Problem requirements | Please copy the data below verbatim, starting at the line that contains "The image size is (283, 270)." and stopping after the line that contains "will (x=98, y=13).".
>> START Records shown
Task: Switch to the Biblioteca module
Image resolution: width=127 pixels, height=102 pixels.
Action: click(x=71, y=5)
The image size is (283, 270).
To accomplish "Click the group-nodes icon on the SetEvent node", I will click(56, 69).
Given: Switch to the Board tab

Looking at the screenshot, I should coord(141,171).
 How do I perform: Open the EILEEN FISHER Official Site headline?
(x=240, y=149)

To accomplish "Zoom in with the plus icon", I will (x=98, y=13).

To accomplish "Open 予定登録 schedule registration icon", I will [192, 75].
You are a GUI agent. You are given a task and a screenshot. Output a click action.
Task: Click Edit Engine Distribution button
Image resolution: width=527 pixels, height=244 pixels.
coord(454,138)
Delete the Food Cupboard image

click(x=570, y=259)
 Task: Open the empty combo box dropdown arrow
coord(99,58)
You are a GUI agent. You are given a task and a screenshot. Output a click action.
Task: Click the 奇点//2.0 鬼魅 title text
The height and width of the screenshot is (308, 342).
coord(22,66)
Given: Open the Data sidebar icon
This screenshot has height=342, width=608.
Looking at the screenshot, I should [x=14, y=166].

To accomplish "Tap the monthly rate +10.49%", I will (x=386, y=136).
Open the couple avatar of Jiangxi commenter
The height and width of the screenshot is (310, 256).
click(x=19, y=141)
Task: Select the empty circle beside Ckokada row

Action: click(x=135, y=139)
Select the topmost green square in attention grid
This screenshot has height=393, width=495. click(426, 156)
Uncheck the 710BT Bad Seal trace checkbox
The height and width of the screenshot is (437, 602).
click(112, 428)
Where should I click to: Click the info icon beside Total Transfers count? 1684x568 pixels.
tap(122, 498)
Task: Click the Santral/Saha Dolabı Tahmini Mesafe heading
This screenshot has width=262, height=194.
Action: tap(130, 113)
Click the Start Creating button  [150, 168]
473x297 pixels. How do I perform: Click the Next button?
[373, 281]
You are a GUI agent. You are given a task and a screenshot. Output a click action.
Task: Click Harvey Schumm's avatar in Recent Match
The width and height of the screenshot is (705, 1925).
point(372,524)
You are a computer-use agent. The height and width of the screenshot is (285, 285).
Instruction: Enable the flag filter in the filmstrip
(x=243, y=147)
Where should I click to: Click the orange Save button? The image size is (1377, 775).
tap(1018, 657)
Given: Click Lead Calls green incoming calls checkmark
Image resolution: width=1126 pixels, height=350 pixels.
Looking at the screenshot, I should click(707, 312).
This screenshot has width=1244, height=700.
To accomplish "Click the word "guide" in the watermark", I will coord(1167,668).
>> END Records shown
Solution for this task |
The image size is (283, 270).
To accomplish "Click the group-nodes icon on the SetEvent node", I will click(56, 69).
Given: Switch to the Board tab

Looking at the screenshot, I should coord(141,171).
 How do I perform: Open the EILEEN FISHER Official Site headline?
(x=240, y=149)

To accomplish "Zoom in with the plus icon", I will (x=98, y=13).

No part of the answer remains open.